> Problem:
After reading the entries below, report how many lines have the string "size" in them, giving the number alone.

> Data to use:
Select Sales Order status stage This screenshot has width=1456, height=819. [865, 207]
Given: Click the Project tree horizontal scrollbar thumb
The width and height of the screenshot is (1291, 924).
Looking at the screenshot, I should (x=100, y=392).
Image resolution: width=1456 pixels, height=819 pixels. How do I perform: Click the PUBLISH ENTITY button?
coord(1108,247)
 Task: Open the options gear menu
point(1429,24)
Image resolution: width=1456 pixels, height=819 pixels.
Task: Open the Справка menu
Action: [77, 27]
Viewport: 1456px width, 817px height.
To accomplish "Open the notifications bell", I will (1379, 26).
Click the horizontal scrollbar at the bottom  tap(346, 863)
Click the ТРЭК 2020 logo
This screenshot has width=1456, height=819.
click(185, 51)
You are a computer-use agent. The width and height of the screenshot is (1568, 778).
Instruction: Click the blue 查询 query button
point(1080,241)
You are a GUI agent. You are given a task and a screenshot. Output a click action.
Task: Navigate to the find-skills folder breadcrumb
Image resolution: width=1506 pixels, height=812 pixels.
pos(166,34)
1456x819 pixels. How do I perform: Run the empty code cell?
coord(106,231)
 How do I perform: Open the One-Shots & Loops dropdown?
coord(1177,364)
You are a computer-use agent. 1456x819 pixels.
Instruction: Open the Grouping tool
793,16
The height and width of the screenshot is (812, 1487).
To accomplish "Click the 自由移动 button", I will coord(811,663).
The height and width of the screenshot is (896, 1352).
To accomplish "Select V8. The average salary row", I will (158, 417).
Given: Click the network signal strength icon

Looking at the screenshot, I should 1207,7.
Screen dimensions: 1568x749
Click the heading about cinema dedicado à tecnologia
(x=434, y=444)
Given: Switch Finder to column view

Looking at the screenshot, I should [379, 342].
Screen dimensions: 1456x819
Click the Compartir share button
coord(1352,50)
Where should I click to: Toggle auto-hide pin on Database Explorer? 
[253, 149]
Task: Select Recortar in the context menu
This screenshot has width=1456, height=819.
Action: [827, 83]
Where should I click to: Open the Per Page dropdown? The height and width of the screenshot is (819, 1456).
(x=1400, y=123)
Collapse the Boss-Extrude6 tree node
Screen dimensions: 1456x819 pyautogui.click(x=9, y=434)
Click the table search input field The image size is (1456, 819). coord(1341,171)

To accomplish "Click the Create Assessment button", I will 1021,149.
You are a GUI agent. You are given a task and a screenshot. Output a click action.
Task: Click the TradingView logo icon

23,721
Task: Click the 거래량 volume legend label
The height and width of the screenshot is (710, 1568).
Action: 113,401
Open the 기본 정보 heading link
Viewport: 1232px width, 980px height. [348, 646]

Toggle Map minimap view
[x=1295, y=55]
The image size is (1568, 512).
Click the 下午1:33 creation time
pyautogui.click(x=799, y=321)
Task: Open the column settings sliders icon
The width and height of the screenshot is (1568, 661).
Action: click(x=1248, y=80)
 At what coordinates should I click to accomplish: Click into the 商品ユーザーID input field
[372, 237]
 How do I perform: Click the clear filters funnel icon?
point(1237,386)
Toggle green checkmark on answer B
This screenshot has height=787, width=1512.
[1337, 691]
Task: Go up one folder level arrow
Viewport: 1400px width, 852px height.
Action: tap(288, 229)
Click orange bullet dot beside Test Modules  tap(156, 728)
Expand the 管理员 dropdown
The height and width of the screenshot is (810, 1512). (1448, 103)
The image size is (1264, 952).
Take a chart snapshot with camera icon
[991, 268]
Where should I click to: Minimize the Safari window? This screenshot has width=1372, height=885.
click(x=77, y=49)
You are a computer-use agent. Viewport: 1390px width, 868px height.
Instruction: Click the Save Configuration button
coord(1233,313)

> Exercise answer:
3